■ SELECTED EXTRACT:
- - - - -

Reputation: 189
I am trying to use S3 sink connector inside kafka connect , It starts and fails later .
My config looks like :
{
"name": "my-s3-sink3",
"config": {
"connector.class":"io.confluent.connect.s3.S3SinkConnector",
"tasks.max":"1",
"topics":"mysource.topic",
"s3.region":"us-east-1",
"s3.bucket.name": "topicbucket001",
"s3.part.size":"5242880",
"flush.size":"1",
"storage.class":"io.confluent.connect.s3.storage.S3Storage",
"format.class": "io.confluent.connect.s3.format.json.JsonFormat",
"partitioner.class":"io.confluent.connect.storage.partitioner.DefaultPartitioner",
"schema.compatibility":"NONE"
}
}
My connect-distributed.properties look like:
key.converter=org.apache.kafka.connect.json.JsonConverter
value.converter=org.apache.kafka.connect.json.JsonConverter
key.converter.schemas.enable=false
value.converter.schemas.enable=false
errors.tolerance = all
Complete Error log :
[2021-04-06 10:59:04,398] INFO [Consumer clientId=connector-consumer-s3connect12-0, groupId=connect-s3connect12] Member connector-consumer-s3connect12-0-f1e48df8-76ba-49f9-9080-e10b0a34202b sending LeaveGroup request to coordinator **********.kafka.us-east-1.amazonaws.com:9092 (id: 2147483645 rack: null) due to the consumer is being closed (org.apache.kafka.clients.consumer.internals.AbstractCoordinator)

- - - - -

■ JOBS:
**a)** In the Kafka Connect S3 sink thread, what S3 bucket name does the connector config specify?
**b)** Continue the Kafka Connect S3 sink thread from where it stops.
You can do this work without the records.

■ DATASET ENTRIES:
- - - - -

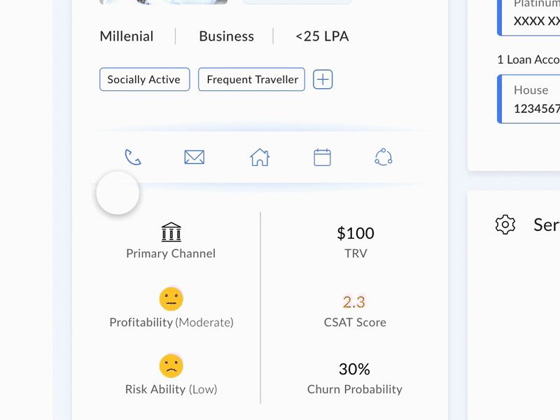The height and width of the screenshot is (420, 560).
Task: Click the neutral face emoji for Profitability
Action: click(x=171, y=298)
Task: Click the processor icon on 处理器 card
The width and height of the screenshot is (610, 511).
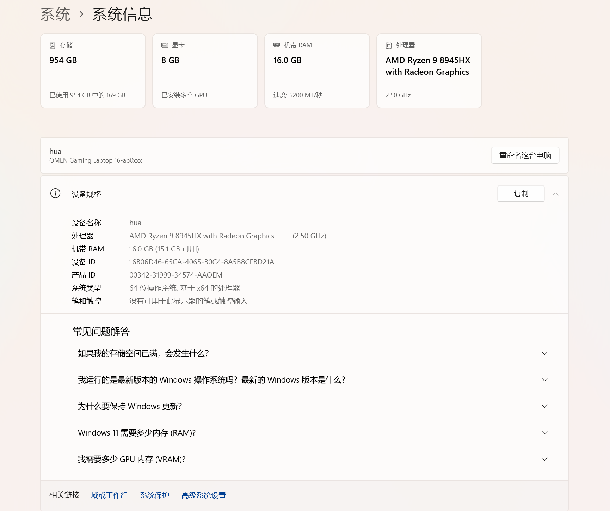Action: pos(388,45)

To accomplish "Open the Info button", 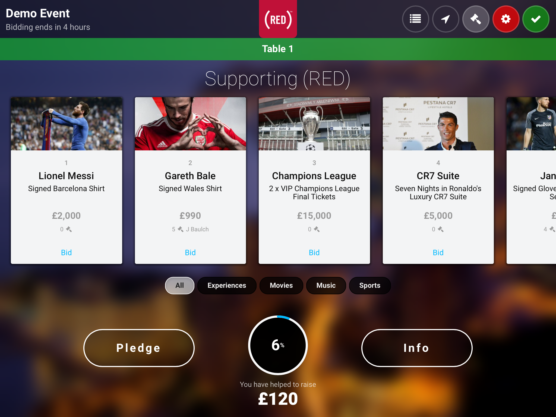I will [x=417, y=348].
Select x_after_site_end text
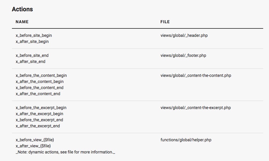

- - - - -

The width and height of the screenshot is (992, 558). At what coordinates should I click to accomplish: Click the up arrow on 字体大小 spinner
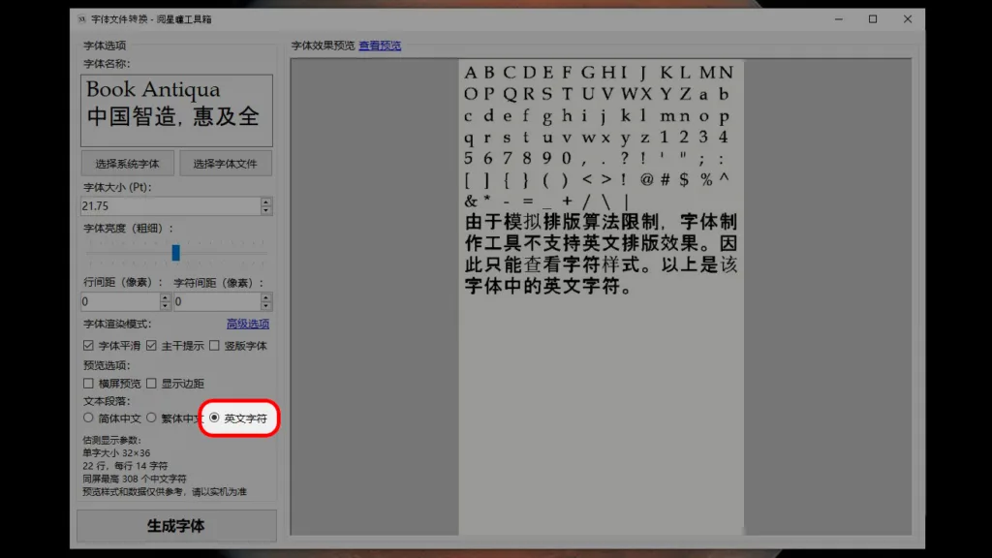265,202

- - - - -

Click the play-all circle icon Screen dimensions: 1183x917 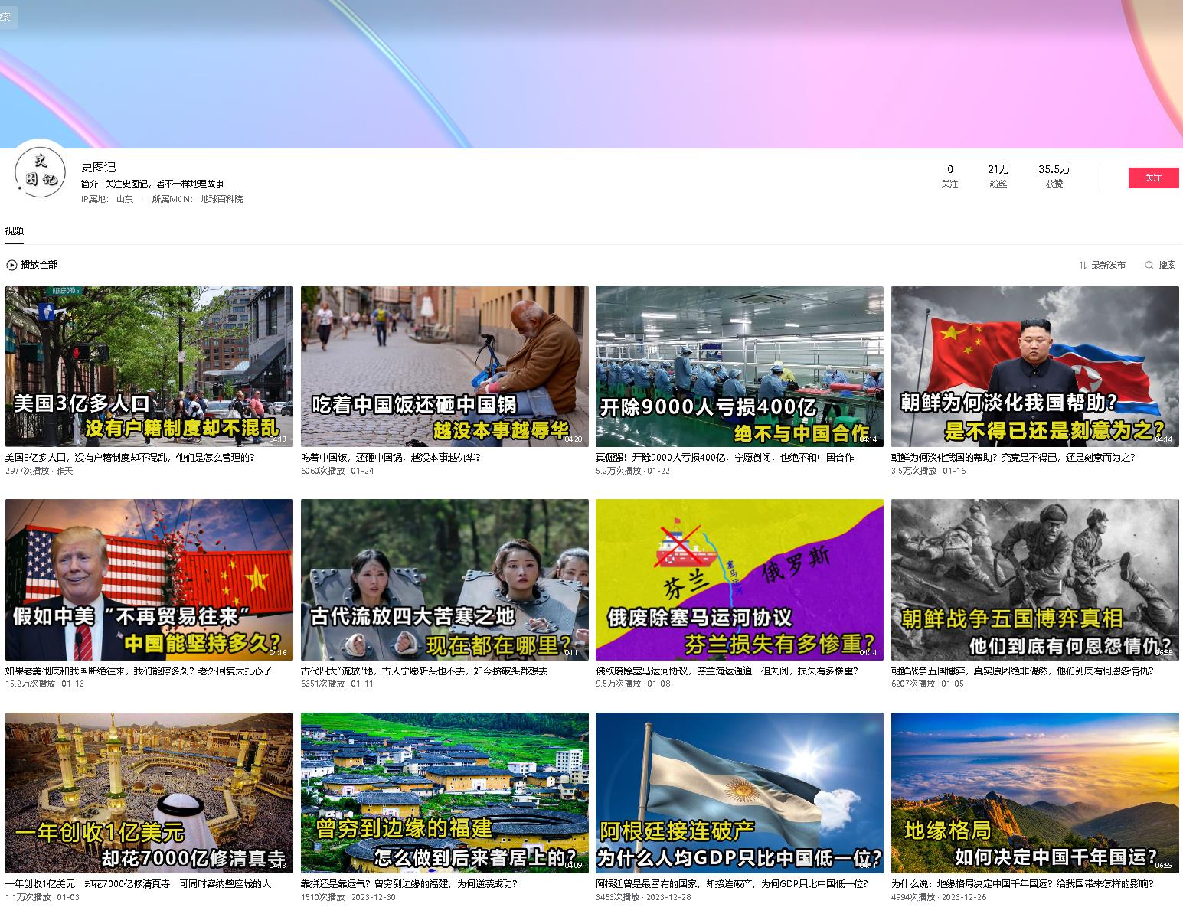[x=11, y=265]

- - - - -

■ RESULTS OF THE TASKS:
**a)** topicbucket001

**b)**
2021-04-06 16:29:04
[2021-04-06 10:59:04,397] ERROR WorkerSinkTask{id=s3connect12-0} Task threw an uncaught and unrecoverable exception. Task is being killed and will not recover until manually restarted (org.apache.kafka.connect.runtime.WorkerTask)
2021-04-06 16:29:04
[2021-04-06 10:59:04,396] ERROR WorkerSinkTask{id=s3connect12-0} Error converting message key in topic 'quickstart-status' partition 3 at offset 0 and timestamp 1617706740956: Converting byte[] to Kafka Connect data failed due to serialization error: (org.apache.kafka.connect.runtime.WorkerSinkTask)
2021-04-06 16:29:04
[2021-04-06 10:59:04,393] INFO [Consumer clientId=connector-consumer-s3connect12-0, groupId=connect-s3connect12] Resetting offset for partition quickstart-status-3 to position FetchPosition{offset=0, offsetEpoch=Optional.empty, currentLeader=LeaderAndEpoch{leader=Optional[***************.kafka.us-east-1.amazonaws.com:9092 (id: 1 rack: use1-az2)], epoch=absent}}. (org.apache.kafka.clients.consumer.internals.SubscriptionState)
Message type :
{
"registertime": 1511985752912,
"userid": "User_6",
"regionid": "Region_8",
"gender": "FEMALE"
}
Upvotes: 0
Views: 1661
Reputation: 189
So I am able to resolve the issue. After specifying the converters explicitly, I was able to resolve the deserialization error and then had an issue with S3 Multipart Upload which was resolved by giving Fargate task permission to the S3 bucket by attaching S3 IAM Policy to the ECS Task definition. Thanks, Robin Moffatt for the solution above!
Upvotes: 0
Reputation: 32090
The problem is the Key SerDe. Per your screenshot the key data is a non-JSON string:
User_2
User_9
etc
So instead of
key.converter=org.apache.kafka.connect.json.JsonConverter
use
key.converter=org.apache.kafka.connect.storage.StringConverter
Edit:
Try this for your connector config, specifying the converters explicitly (as suggested by @OneCricketeer)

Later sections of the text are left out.